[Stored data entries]
»»

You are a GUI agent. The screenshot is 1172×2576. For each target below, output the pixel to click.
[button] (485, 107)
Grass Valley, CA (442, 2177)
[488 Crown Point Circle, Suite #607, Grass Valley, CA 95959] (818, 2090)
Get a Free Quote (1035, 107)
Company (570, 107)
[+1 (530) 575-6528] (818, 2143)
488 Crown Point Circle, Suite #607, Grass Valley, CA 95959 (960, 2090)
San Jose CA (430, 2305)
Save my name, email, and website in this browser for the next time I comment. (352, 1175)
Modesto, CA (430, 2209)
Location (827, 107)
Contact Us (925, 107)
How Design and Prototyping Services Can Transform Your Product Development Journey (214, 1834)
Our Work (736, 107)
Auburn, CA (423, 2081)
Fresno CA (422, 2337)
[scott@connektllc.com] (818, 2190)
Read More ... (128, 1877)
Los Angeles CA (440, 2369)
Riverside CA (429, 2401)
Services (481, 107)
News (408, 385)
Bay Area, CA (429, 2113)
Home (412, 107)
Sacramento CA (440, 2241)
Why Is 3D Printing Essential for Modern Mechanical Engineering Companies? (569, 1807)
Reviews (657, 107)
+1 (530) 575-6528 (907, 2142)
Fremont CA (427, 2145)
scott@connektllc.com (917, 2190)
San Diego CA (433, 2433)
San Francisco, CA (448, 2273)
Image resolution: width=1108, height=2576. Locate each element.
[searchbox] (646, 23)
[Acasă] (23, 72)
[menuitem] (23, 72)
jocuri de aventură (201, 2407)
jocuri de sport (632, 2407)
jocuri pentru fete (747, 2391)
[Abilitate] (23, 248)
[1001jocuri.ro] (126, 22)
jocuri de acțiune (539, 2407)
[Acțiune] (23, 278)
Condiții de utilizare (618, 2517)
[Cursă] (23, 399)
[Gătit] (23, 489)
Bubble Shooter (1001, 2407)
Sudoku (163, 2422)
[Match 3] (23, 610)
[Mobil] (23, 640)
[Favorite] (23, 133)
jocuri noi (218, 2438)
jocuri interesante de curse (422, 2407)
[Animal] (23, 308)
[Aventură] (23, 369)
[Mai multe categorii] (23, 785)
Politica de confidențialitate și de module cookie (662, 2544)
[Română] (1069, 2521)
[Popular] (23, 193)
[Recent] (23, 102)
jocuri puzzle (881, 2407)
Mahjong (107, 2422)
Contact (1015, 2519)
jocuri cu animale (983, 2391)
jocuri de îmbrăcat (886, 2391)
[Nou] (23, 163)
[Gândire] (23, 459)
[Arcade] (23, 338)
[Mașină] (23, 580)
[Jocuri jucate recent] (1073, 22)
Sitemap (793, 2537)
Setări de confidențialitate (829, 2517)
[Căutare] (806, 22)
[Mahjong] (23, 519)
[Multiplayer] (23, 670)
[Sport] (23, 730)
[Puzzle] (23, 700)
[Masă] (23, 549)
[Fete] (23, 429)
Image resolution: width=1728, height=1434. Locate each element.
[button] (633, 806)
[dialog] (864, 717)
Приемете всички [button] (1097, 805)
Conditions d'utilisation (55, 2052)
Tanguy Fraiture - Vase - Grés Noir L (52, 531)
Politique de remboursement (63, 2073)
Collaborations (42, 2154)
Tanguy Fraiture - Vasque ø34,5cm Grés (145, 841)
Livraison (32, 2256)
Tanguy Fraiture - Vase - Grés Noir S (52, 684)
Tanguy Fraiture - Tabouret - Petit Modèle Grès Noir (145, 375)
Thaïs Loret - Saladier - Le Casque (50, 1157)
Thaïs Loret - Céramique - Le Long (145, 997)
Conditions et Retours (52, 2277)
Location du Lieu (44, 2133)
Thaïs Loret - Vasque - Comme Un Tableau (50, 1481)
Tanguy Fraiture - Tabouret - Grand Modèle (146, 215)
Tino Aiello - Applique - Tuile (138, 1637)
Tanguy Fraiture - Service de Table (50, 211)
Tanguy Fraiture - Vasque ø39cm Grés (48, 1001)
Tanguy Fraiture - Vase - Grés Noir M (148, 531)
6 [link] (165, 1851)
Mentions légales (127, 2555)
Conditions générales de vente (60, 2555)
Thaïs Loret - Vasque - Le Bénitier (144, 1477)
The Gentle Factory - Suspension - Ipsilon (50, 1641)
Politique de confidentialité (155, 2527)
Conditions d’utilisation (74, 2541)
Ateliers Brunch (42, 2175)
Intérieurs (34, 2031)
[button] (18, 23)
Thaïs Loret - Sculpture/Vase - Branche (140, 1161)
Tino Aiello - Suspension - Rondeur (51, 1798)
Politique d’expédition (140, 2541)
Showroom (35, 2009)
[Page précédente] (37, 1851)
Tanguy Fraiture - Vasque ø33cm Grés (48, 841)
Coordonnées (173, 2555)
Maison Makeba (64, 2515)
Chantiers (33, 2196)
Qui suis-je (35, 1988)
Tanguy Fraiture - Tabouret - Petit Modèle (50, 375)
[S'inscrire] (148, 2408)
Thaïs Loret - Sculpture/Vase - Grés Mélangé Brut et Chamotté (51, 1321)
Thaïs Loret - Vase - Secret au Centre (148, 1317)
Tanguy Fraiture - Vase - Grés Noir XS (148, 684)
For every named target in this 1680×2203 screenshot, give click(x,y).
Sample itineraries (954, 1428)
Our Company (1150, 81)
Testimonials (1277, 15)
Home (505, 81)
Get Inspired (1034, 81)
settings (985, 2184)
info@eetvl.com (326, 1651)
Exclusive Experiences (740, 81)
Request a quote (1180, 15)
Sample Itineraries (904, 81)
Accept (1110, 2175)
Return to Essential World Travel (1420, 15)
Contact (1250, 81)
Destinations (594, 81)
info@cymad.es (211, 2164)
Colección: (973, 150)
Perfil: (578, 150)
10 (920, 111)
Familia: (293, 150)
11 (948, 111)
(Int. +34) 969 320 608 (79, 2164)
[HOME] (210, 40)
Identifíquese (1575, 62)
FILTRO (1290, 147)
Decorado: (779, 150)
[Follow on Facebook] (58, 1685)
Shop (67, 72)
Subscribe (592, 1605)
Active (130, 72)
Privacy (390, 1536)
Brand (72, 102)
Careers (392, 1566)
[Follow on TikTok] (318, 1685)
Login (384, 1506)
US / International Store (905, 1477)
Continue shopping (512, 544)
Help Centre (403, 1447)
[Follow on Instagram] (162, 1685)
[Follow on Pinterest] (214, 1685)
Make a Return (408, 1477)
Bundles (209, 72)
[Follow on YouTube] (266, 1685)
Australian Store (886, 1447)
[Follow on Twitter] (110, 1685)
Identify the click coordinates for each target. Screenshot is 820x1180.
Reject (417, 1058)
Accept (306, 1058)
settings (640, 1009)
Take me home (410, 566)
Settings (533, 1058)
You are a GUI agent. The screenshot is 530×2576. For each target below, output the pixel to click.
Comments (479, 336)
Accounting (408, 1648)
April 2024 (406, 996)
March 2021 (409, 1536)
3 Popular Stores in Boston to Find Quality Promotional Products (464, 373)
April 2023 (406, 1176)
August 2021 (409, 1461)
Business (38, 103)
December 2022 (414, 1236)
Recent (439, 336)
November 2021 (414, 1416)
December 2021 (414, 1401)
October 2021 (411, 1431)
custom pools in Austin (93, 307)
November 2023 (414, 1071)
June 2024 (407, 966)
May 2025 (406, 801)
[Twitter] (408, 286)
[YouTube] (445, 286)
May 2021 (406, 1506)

««

• TASK DESCRIPTION
Among the records above, extract exactly the lines from the line with "[Match 3] (23, 610)" to the line with "Tino Aiello - Suspension - Rondeur (51, 1798)", both lines included, and leave out the rest.

• EXPECTED ANSWER
[Match 3] (23, 610)
[Mobil] (23, 640)
[Favorite] (23, 133)
jocuri noi (218, 2438)
jocuri interesante de curse (422, 2407)
[Animal] (23, 308)
[Aventură] (23, 369)
[Mai multe categorii] (23, 785)
Politica de confidențialitate și de module cookie (662, 2544)
[Română] (1069, 2521)
[Popular] (23, 193)
[Recent] (23, 102)
jocuri puzzle (881, 2407)
Mahjong (107, 2422)
Contact (1015, 2519)
jocuri cu animale (983, 2391)
jocuri de îmbrăcat (886, 2391)
[Nou] (23, 163)
[Gândire] (23, 459)
[Arcade] (23, 338)
[Mașină] (23, 580)
[Jocuri jucate recent] (1073, 22)
Sitemap (793, 2537)
Setări de confidențialitate (829, 2517)
[Căutare] (806, 22)
[Mahjong] (23, 519)
[Multiplayer] (23, 670)
[Sport] (23, 730)
[Puzzle] (23, 700)
[Masă] (23, 549)
[Fete] (23, 429)
Image resolution: width=1728, height=1434. Locate each element.
[button] (633, 806)
[dialog] (864, 717)
Приемете всички [button] (1097, 805)
Conditions d'utilisation (55, 2052)
Tanguy Fraiture - Vase - Grés Noir L (52, 531)
Politique de remboursement (63, 2073)
Collaborations (42, 2154)
Tanguy Fraiture - Vasque ø34,5cm Grés (145, 841)
Livraison (32, 2256)
Tanguy Fraiture - Vase - Grés Noir S (52, 684)
Tanguy Fraiture - Tabouret - Petit Modèle Grès Noir (145, 375)
Thaïs Loret - Saladier - Le Casque (50, 1157)
Thaïs Loret - Céramique - Le Long (145, 997)
Conditions et Retours (52, 2277)
Location du Lieu (44, 2133)
Thaïs Loret - Vasque - Comme Un Tableau (50, 1481)
Tanguy Fraiture - Tabouret - Grand Modèle (146, 215)
Tino Aiello - Applique - Tuile (138, 1637)
Tanguy Fraiture - Service de Table (50, 211)
Tanguy Fraiture - Vasque ø39cm Grés (48, 1001)
Tanguy Fraiture - Vase - Grés Noir M (148, 531)
6 [link] (165, 1851)
Mentions légales (127, 2555)
Conditions générales de vente (60, 2555)
Thaïs Loret - Vasque - Le Bénitier (144, 1477)
The Gentle Factory - Suspension - Ipsilon (50, 1641)
Politique de confidentialité (155, 2527)
Conditions d’utilisation (74, 2541)
Ateliers Brunch (42, 2175)
Intérieurs (34, 2031)
[button] (18, 23)
Thaïs Loret - Sculpture/Vase - Branche (140, 1161)
Tino Aiello - Suspension - Rondeur (51, 1798)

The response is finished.